Task requirements: In the entries below, repeat only the lines between those holding "You are a computer-use" and "Given: Check Hide data URLs option", inclusive. Leave pictures out.

******

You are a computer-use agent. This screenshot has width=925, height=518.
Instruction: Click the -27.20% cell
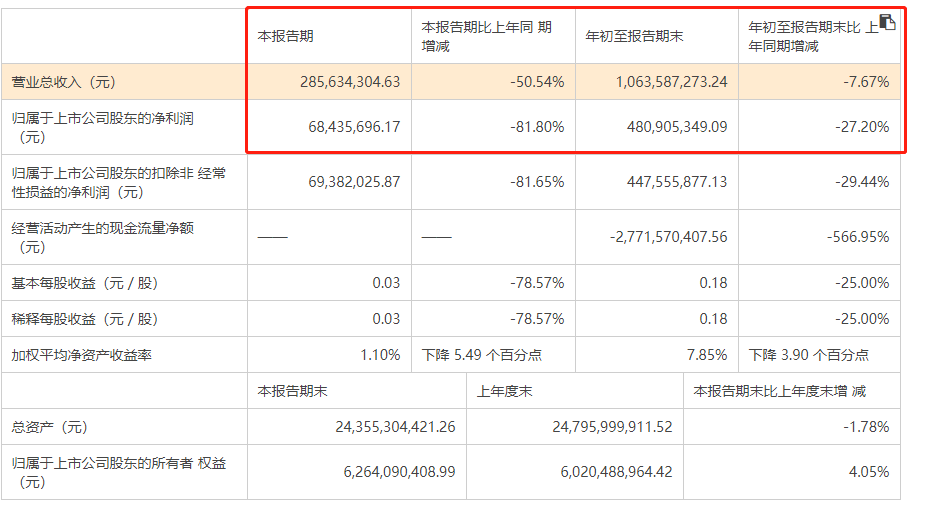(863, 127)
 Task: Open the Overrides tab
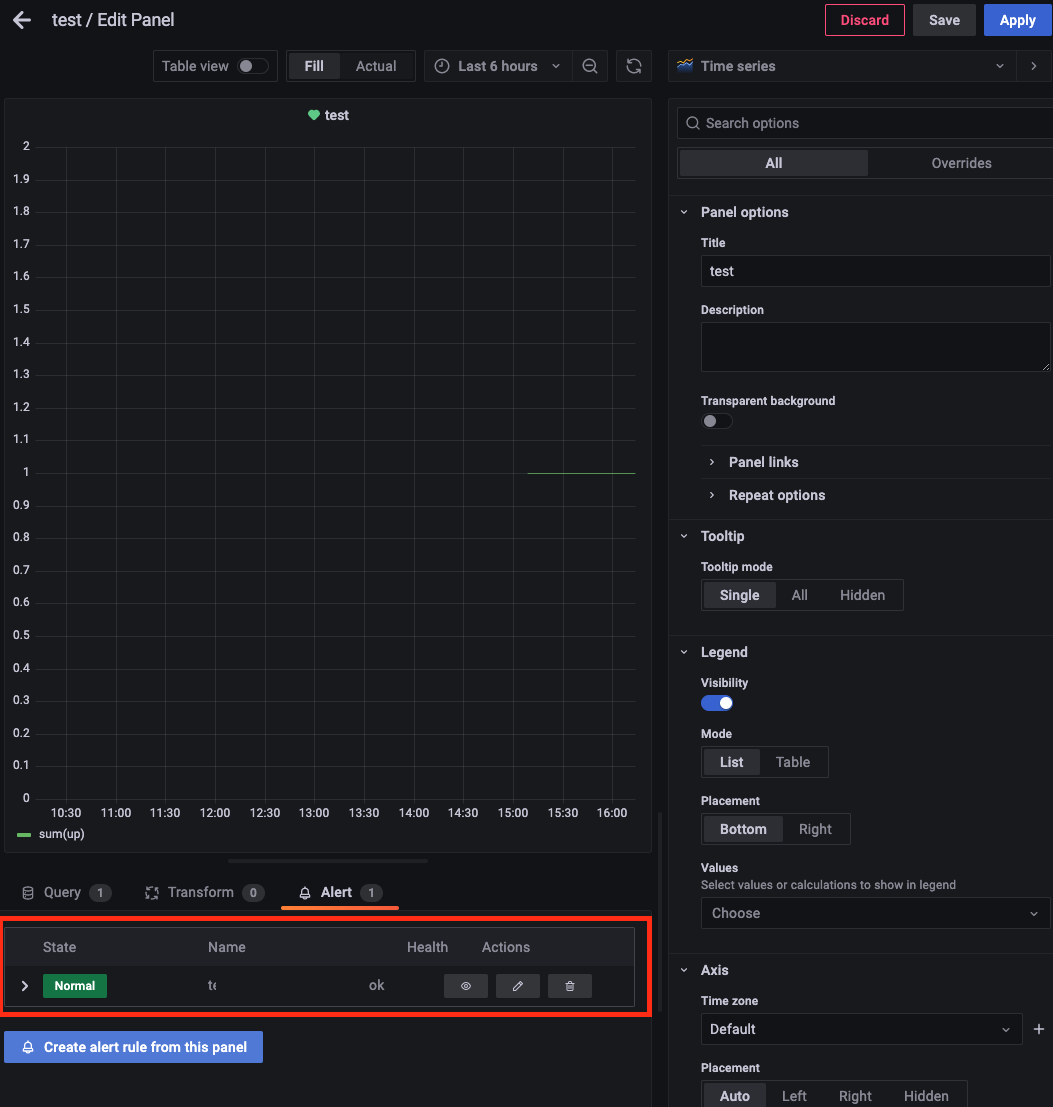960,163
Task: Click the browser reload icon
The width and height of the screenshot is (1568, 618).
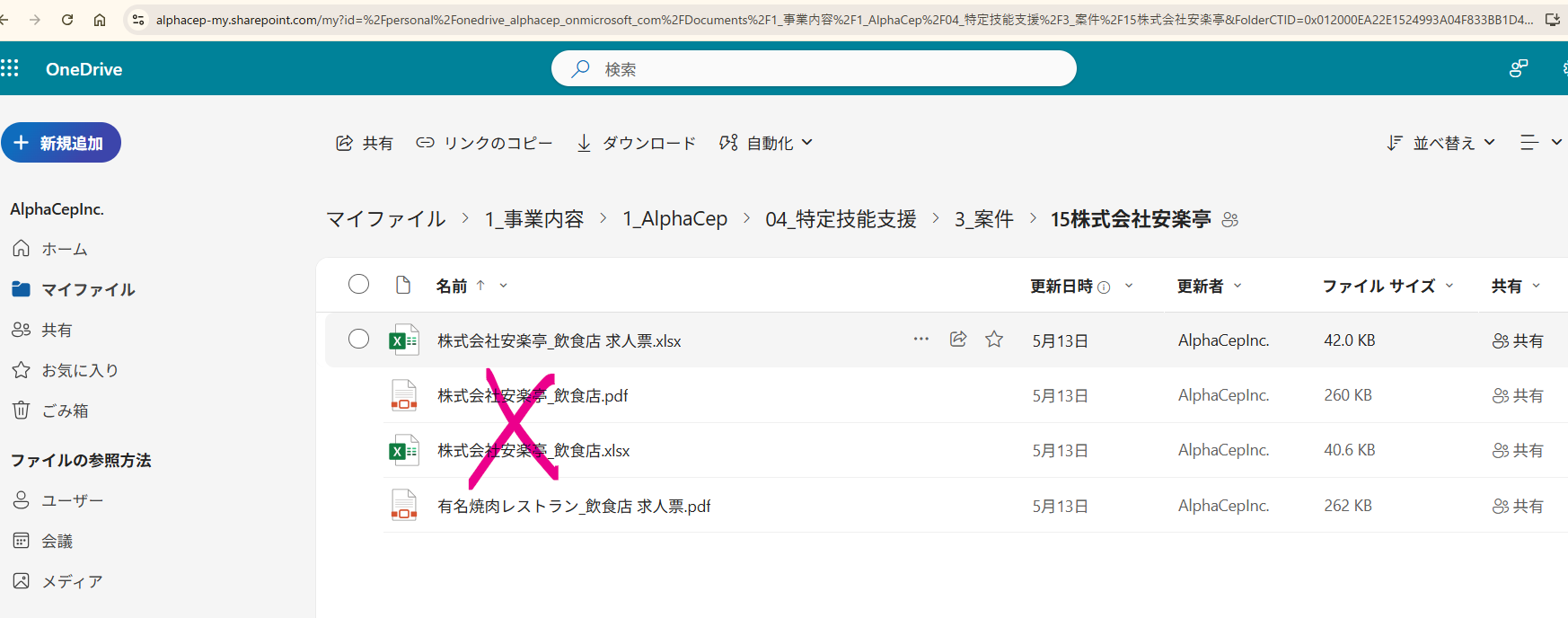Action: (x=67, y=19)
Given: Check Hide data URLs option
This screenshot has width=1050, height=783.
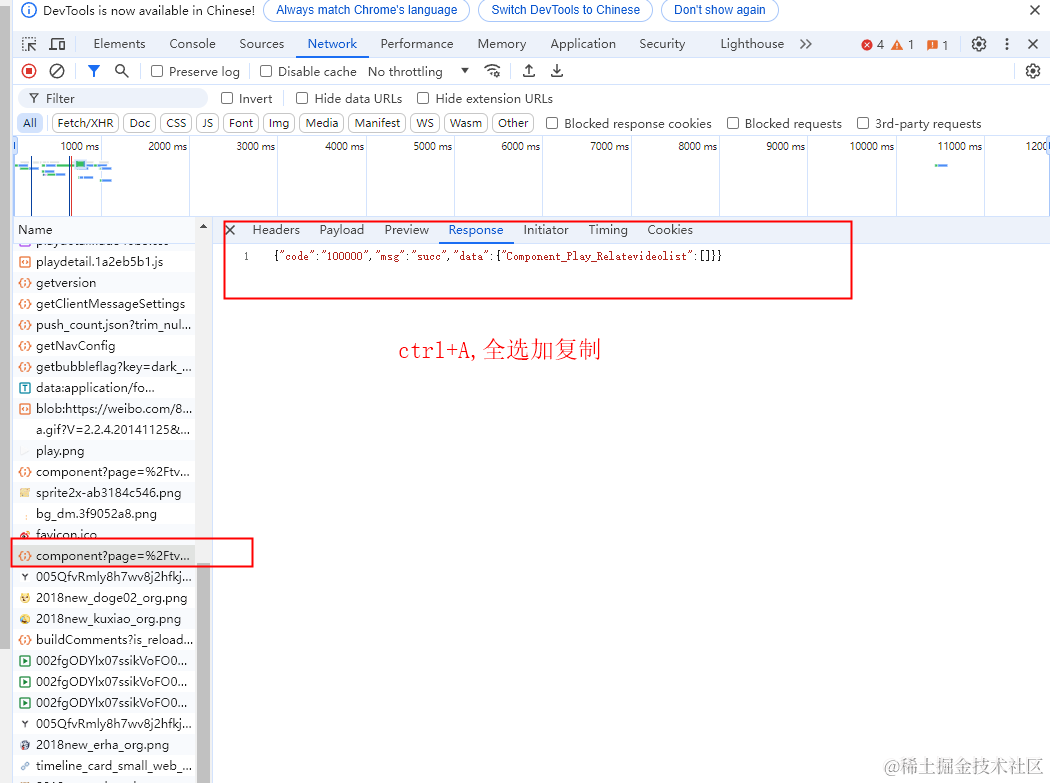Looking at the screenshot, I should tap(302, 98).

******

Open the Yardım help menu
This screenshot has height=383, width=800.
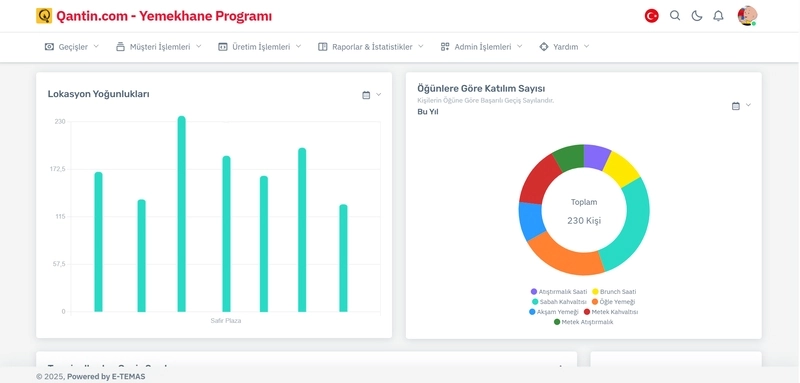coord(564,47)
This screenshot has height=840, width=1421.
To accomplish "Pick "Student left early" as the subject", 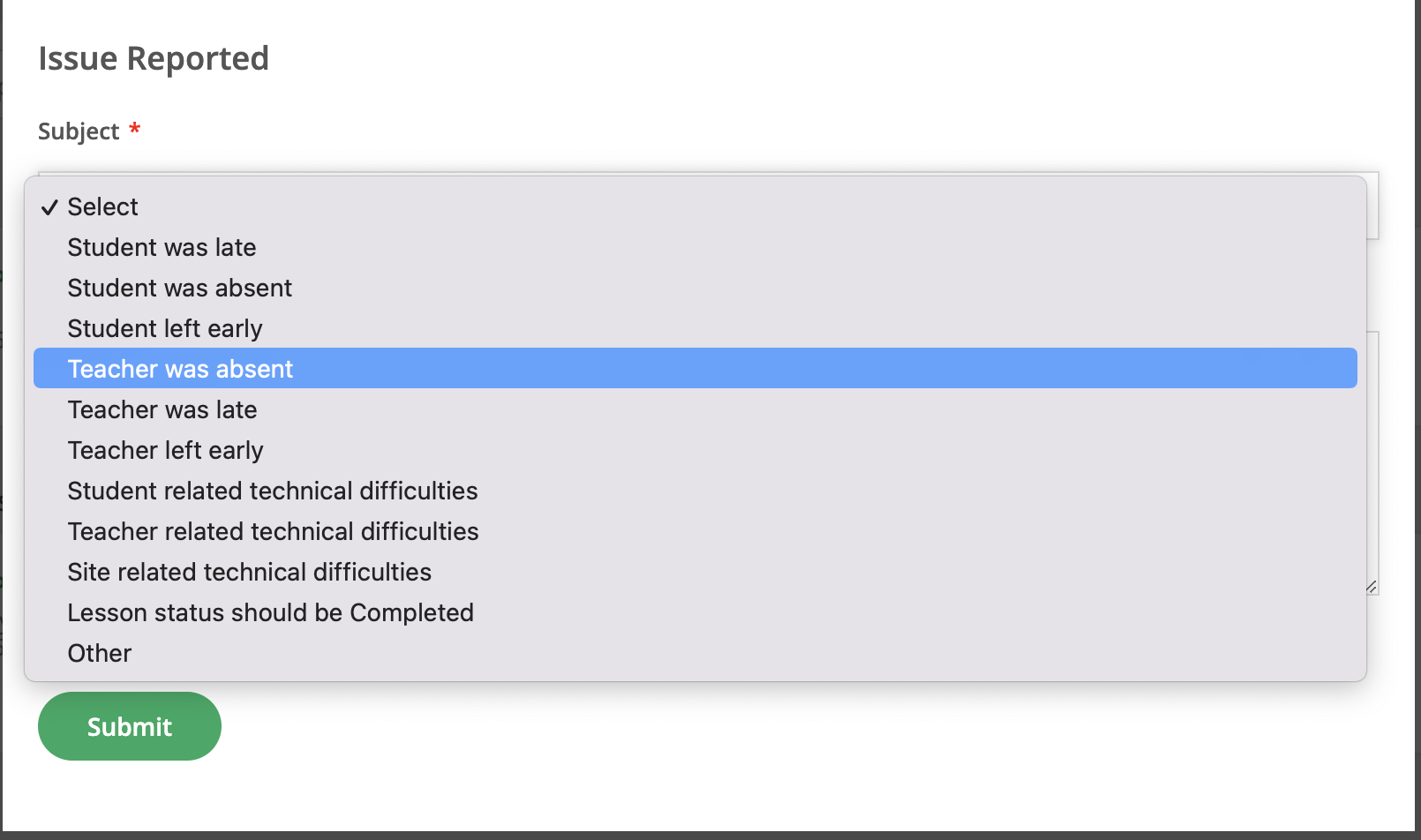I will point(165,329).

******

Expected output:
You are a computer-use agent. This screenshot has width=925, height=518.
Instruction: Click the -27.20% cell
(863, 127)
 Task: Open the Overrides tab
960,163
Task: Click the browser reload icon
The width and height of the screenshot is (1568, 618).
Action: (x=67, y=19)
Given: Check Hide data URLs option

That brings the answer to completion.